◆ WHAT IS EXPECTED
Could you return, exactly as written, every line from the one containing "Given: Click the Commit toolbar icon" through the last line of the entries below, leaving out the pictures?
** Opening RECORDS SUPPLIED block **
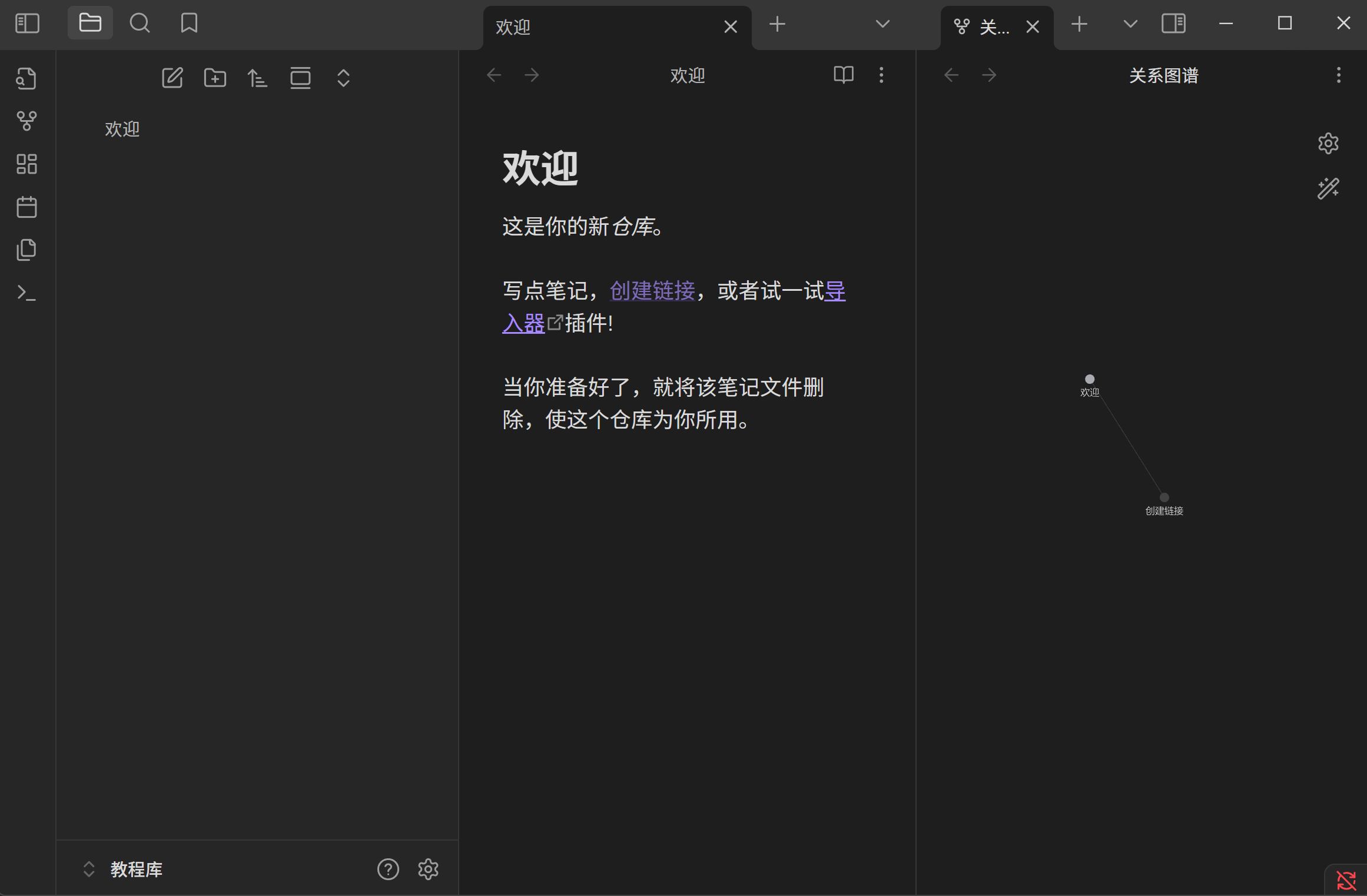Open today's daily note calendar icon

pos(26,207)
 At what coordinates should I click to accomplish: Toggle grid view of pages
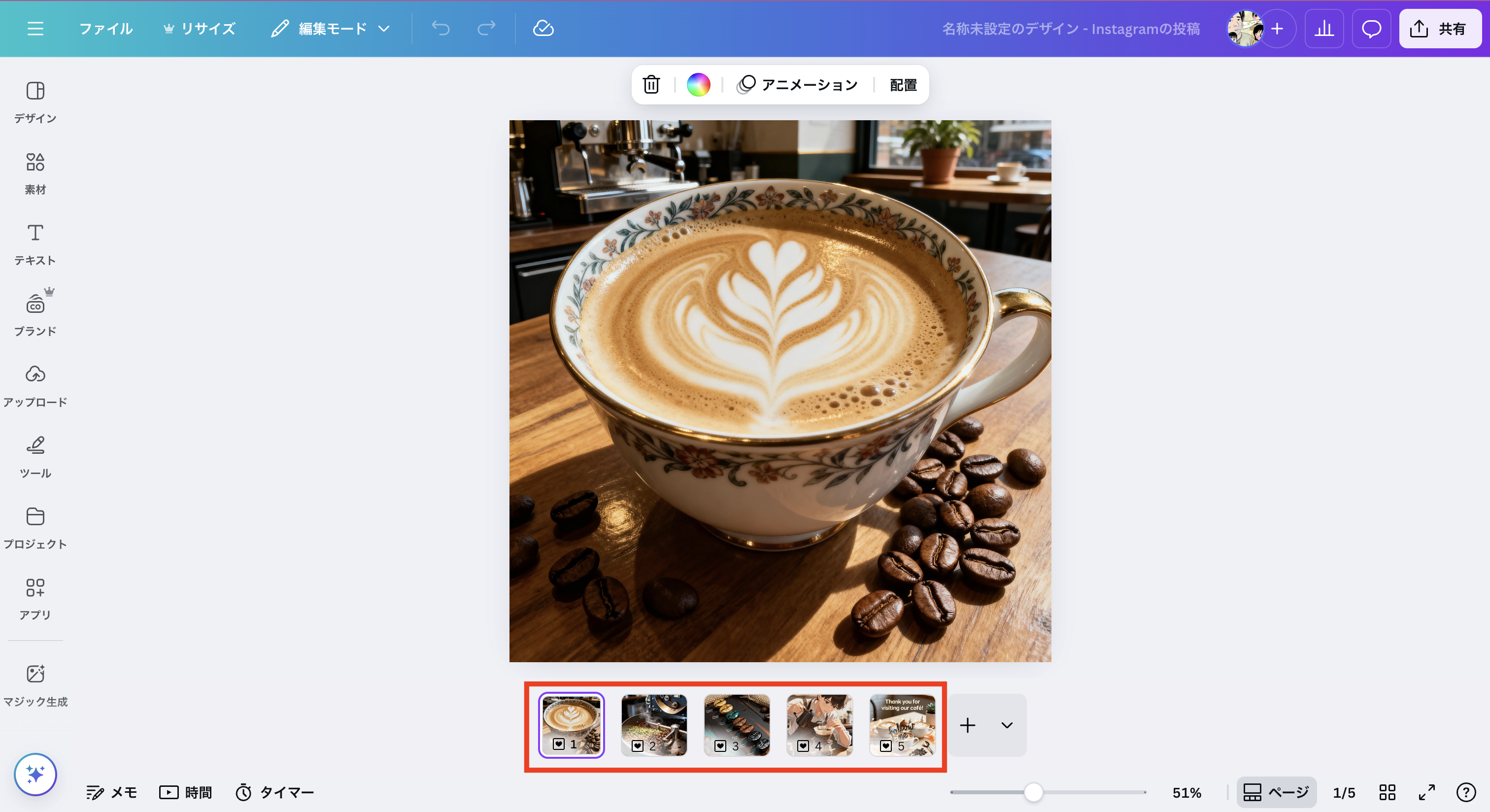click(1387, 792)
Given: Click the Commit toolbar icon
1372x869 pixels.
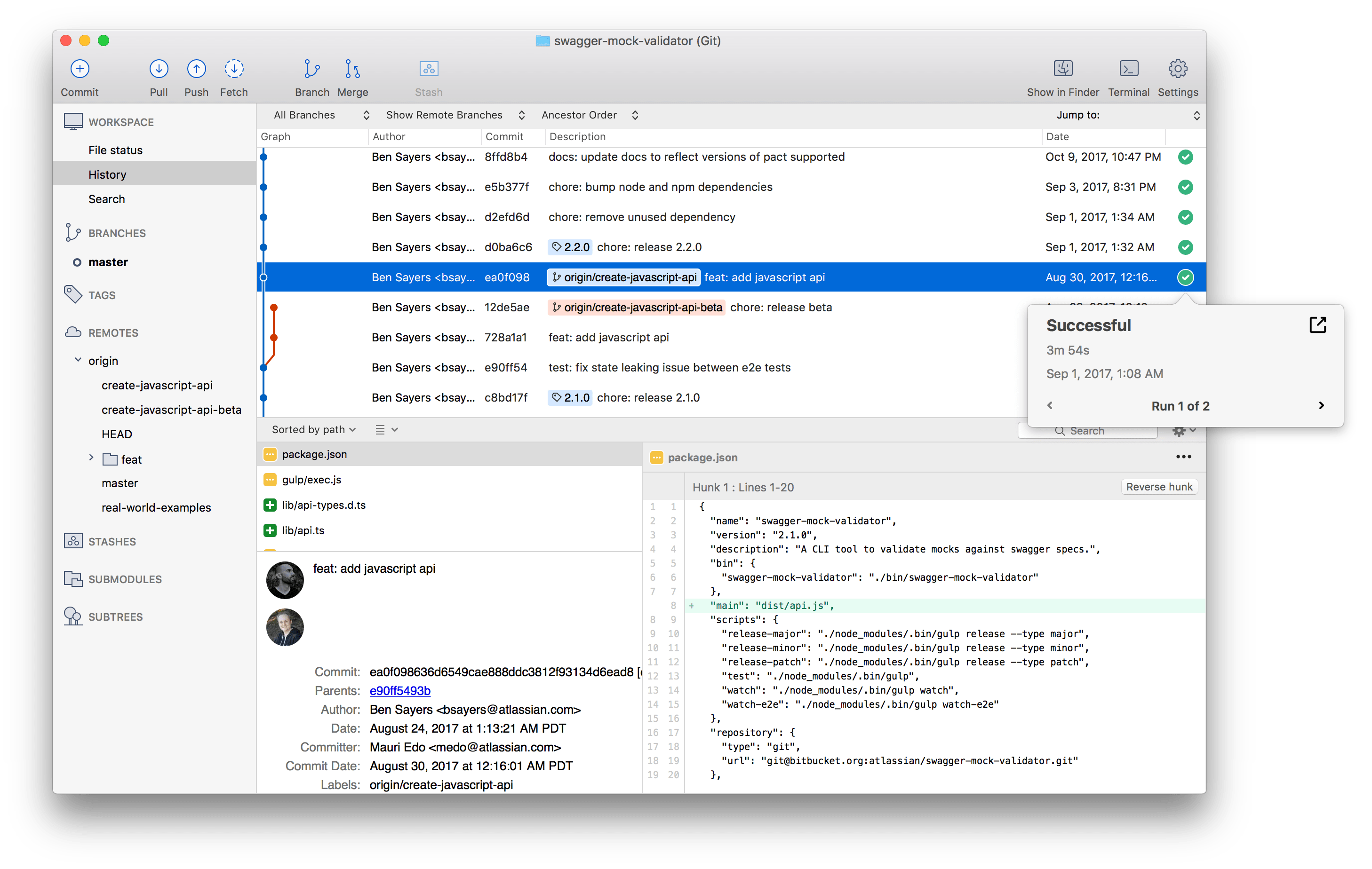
** Closing RECORDS SUPPLIED block **
◆ ANSWER TO THIS PROBLEM
Given: Click the Commit toolbar icon
1372x869 pixels.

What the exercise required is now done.